Гарольд Никольсон записал в своем дневнике, что “эта речь едва ли понравилась стране. Страна находится в слишком нервном состоянии и ее нельзя успокоить прекрасно составленными фразами. Но что еще он мог сказать?” Он, Черчилль, сам задал вопрос: “Движемся ли мы вниз или вверх?”. И, подводя баланс, сделал вывод, что, во-первых Соединенные Штаты “бросили свои гигантские ресурсы” в пользу союзников. “В этой войне они вместе с нами и будут вместе с нами либо до смерти, либо до победы”. А во-вторых, русская армия еще не потерпела поражения: “Они вовсе не разбиты, нет”. Русский народ не только не побежден и не разбит, но именно в эти дни наступление русских армий “в первый раз разбило легенду о непобедимом Гитлере”.
Черчилль в этой речи не преуменьшал тягот, испытываемых британской империей: “Мы способны лишь держать нашу голову чуть выше уровня воды”. Это касалось, в частности промышленных запасов, товаров и запасов продовольствия в метрополии. “Мы едва держимся в долине Нила, на Ближнем Востоке и в Средиземном море. Это море закрыто для нас и все наши транспорты должны огибать Мыс Доброй Надежды, делая лишь три рейса в течение года”.
Из Лондона Г.Николсон писал: “Я боюсь, что ярость публики лишит Уинстона его легенды”. А Черчилль признался (это было редкое признание): “Я не люблю дни, когда стресс овладевает мной. Королю Черчилль признался, что ожидает потери “Бирмы, Цейлона, Калькутты и Мадраса в Индии и части Австралии”.

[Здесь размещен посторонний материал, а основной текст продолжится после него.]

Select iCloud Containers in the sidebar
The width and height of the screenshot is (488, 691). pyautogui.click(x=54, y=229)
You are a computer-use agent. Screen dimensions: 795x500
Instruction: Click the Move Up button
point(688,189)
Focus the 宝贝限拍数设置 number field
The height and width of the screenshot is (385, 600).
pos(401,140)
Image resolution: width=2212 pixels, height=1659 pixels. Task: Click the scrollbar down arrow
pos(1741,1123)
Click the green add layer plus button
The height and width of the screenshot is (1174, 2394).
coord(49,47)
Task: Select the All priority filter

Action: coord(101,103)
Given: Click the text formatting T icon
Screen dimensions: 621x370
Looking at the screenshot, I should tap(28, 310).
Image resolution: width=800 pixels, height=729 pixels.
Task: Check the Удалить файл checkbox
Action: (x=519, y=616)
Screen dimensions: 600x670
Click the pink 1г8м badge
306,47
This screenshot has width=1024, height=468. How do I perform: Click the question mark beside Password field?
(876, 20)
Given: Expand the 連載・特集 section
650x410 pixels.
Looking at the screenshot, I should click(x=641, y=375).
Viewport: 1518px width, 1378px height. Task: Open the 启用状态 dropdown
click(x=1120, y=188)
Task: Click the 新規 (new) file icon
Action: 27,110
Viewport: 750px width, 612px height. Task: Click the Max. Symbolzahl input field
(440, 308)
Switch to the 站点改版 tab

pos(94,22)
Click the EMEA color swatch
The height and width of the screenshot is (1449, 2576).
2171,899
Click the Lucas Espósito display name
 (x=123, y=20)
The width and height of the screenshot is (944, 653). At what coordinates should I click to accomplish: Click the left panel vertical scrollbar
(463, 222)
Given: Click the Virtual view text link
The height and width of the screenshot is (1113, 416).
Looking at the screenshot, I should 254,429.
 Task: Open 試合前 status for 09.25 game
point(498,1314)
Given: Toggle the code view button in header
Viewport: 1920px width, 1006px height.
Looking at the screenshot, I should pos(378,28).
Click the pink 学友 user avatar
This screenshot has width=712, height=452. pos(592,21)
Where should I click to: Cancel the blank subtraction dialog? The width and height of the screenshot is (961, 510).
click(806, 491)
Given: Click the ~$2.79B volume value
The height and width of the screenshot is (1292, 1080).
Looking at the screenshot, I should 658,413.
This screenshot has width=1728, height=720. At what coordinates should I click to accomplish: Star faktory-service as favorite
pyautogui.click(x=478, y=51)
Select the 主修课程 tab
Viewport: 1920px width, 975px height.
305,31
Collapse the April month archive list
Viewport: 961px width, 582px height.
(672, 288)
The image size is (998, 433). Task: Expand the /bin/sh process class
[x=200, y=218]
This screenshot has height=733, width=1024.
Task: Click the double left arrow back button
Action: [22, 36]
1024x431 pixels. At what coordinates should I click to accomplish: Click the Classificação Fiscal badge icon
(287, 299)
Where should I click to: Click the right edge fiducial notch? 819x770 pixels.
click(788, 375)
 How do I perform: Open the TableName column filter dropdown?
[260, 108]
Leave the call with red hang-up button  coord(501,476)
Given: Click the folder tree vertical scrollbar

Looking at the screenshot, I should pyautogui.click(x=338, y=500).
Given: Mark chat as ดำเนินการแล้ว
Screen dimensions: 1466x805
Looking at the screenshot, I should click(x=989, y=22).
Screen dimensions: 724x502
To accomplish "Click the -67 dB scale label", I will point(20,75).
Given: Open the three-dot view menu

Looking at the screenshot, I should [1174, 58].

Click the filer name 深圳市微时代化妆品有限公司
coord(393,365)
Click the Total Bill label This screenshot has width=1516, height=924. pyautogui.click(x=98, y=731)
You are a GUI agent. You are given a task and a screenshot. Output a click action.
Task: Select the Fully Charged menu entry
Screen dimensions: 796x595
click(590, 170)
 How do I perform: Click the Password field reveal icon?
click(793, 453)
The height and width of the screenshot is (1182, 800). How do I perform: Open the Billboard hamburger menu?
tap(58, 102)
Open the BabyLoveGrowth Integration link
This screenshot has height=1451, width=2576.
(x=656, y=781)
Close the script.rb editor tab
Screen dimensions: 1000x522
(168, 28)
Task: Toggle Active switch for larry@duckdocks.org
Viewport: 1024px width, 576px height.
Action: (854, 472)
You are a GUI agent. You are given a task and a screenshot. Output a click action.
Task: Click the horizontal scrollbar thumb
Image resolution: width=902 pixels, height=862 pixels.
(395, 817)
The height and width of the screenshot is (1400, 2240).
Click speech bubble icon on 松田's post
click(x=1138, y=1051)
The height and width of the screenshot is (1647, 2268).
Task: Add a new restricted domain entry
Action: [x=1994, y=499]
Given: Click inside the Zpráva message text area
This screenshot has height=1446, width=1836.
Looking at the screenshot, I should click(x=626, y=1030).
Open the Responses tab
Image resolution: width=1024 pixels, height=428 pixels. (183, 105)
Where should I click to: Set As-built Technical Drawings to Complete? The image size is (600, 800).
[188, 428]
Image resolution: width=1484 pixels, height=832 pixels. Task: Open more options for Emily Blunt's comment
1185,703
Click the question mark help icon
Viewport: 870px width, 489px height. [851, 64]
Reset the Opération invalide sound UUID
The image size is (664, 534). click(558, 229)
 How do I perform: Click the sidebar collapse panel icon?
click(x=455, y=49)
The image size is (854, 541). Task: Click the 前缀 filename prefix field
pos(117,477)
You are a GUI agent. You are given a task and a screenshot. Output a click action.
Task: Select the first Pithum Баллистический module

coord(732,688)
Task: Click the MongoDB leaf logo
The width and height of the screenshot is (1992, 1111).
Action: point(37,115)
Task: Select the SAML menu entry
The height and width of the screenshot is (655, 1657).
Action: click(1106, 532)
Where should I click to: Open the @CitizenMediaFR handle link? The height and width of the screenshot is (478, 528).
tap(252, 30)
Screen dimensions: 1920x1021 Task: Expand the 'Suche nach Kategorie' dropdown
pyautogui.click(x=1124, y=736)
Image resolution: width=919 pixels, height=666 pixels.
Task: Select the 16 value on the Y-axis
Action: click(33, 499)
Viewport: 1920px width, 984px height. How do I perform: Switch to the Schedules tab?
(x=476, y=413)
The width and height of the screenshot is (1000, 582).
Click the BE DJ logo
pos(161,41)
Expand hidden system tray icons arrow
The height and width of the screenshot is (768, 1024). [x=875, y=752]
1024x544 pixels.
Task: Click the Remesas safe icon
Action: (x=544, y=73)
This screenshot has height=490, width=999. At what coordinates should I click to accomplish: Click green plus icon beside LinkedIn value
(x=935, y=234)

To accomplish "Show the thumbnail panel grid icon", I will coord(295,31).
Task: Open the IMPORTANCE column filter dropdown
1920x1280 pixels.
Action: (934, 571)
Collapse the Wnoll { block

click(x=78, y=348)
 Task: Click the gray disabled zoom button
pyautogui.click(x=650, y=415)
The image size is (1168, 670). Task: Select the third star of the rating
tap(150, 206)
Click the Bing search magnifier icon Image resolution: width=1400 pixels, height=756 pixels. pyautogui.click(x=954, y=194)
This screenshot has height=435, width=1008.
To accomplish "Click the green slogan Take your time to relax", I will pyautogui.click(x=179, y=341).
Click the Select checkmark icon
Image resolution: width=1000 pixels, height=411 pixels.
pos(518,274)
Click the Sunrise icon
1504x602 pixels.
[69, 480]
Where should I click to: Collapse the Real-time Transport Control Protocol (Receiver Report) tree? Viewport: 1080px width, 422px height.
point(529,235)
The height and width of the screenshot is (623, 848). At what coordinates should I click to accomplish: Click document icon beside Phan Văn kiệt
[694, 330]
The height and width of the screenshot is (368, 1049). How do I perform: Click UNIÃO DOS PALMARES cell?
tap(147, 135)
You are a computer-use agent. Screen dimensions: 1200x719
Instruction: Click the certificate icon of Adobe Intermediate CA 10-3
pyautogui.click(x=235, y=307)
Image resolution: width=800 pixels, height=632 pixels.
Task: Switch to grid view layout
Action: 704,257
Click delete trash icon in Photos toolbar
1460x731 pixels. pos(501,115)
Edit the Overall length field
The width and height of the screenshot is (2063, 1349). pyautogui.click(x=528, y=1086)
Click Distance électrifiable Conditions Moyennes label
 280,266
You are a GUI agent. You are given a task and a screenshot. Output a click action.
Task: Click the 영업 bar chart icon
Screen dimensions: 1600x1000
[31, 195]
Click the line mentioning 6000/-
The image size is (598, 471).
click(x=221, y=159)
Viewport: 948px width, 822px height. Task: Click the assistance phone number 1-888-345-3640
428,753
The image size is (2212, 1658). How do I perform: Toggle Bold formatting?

Дело было, собственно, не в падении крупной крепости, оно было в том, что Черчилль осознал: надежды на исторически долговременное плато британского могущества является оптическим обманом. Оказалось, что впереди довольно крутой исторический спуск, движение по склону холма от всесилия к бессилию. “Это были, - пишет Клементина сестре, - дни печали для Уинстона, оказавшегося не в силах сдержать этот ужасный ураган на Дальнем Востоке”. Его ближайший военный советник - генерал Брук писал в его время: “Почти каждый день мы теряем по части нашей империи, один кошмар следует за другим”.